È finito il tempo dei no-vax. Le istituzioni devono essere risolute come non mai
Minacce, offese, appostamenti, lettere anonime e bossoli di proiettili in casa o nello studio professionale. Gli scienziati continuano a rimanere nel mirino di no vax ideologizzati, nel pieno della quarta ondata pandemica e gli ultimi casi toccano proprio la città di Padova.
L’ultimo risale appena a lunedì scorso e riguarda Giorgio Palù, presidente dell’Aifa ed emerito di Virologia all’ateneo patavino. Il 4 gennaio era toccato ad Antonella Viola, direttrice scientifica della Città della speranza. Che cosa si nasconde dietro comportamenti criminali come questi? Espressioni come «galassia no-vax» o «variegato mondo no-vax» si moltiplicano in tv e nei quotidiani. Tradotto: se ne parla talmente tanto da provocare rigetto in spettatori e lettori. Però qualcosa di vero c’è. Non tutto è ideologia, negazionismo, opposizione pura. Accanto alle storie tragiche di chi soccombe al virus per non cedere all’iniezione (da incubo il racconto della famiglia spazzata via nel Torinese, unica superstite una madre non più giovane), i dati sulle prime dosi confermano che il numero degli esitanti, anche tra gli sportivi di professione, è alto e scende a mano a mano che le misure governative stringono il cerchio verso un obbligo vaccinale dichiarato o di fatto.

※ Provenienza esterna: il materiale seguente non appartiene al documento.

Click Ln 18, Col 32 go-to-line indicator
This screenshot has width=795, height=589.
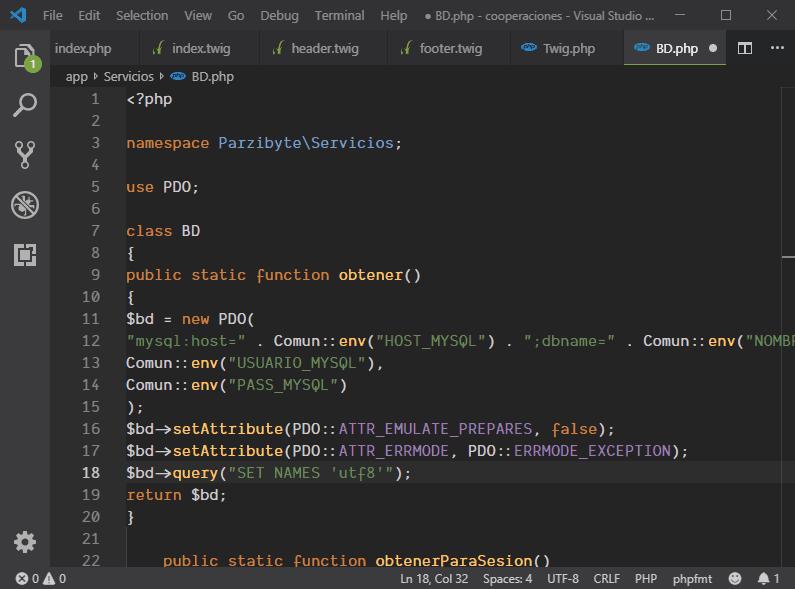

In altre parole, ci sono almeno due tipi di non vaccinati: i convinti e gli impauriti (dal vaccino). Difficile dire da quale parte arrivino minacce come quelle giunte agli specialisti padovani (a cui va tutta la nostra solidarietà). Il comportamento dei primi tuttavia è intollerabile: il prefetto di Padova Raffaele Grassi, proprio lunedì scorso ha reso noto come la strategia delle centinaia di piccoli gruppi no-vax del Padovano abbia abbandonato cortei e manifestazioni per passare all’azione contro hub vaccinali e centri sanitari. La guerriglia impegna le forze dell’ordine in controlli extra e suggerisce l’idea che la pandemia sia solo un evento creato ad arte, chissà per quali fini politici, economici, sociali, al punto che chi lavora per superarlo viene visto, invece, come un pericoloso nemico da combattere. Follia allo stato puro che non può essere tollerata oltre: la tolleranza zero nel far rispettare le regole non è mai stata caratteristica del nostro Paese, ma c’è sempre una prima volta, e oggi le istituzioni hanno il compito di manifestarsi risolute come mai prima d’ora.
Il secondo tipo di no-vax, quelli in preda alla paura, oggi magari più per figli e nipoti che per sé stessi, vanno compresi e accompagnati. Eppure un limite esiste anche in questo caso. Dopo due anni di pandemia e uno di campagna vaccinale, c’è ancora ragione di temere? Nei primi dieci mesi di vaccinazione i casi avversi sono stati 101 mila su 84 milioni di dosi, per l’85 per cento non gravi (fonte; Aifa). Per il resto il vaccino non impedisce di positivizzarsi, ma il confronto tra prima e quarta ondata non lascia spazio a dubbi: se oggi parliamo di distinguere tra positivi e malati, di rivedere i criteri con cui si applica la Dad nelle scuole, e se i contatti di positivi con tre dosi possono uscire e non osservare la quarantena (seppure con la mascherina) è esclusivamente effetto della campagna vaccinale in corso.
L’immunizzazione evita con grandissima probabilità la malattia severa, rendendo per lo più innocuo il virus. Quel che non torna, semmai, è la gestione di questa quarta ondata. Nelle scuole venete regna il caos, principalmente perché i Servizi di igiene e sanità pubblica (Sisp) non reggono l’urto della burocrazia da sbrigare: ci sono classi che ricevono la segnalazione di un caso positivo quando la quarantena è praticamente finita. La mole di chiamate per informazioni si sta scaricando sui medici di famiglia, con l’effetto che i pazienti (quelli cronici che stanno pagando prezzi salatissimi alla pandemia, pur non avendo contratto il Covid) faticano a prendere la linea anche solo per una ricetta.
Ci si chiede come mai, in due anni i servizi non siano stati potenziati (almeno nella parte amministrativa dove non serve personale sanitario) e non siano state create, a livello di singole Ulss, delle linee telefoniche ad hoc per rispondere ai dubbi sul Covid. Misure come queste avrebbero aiutato ad abbassare la tensione sociale e, chissà, magari anche a evitare lettere minatorie con tanto di proiettile.